:: What needs to be done ::
Type out the full set of entries again, unchanged.

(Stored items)
::::
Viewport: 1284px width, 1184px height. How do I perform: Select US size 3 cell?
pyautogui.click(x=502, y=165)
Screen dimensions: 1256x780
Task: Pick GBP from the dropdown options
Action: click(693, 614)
::::
:: Answer below ::
Viewport: 1284px width, 1184px height. How do I perform: Select US size 3 cell?
pyautogui.click(x=502, y=165)
Screen dimensions: 1256x780
Task: Pick GBP from the dropdown options
Action: click(693, 614)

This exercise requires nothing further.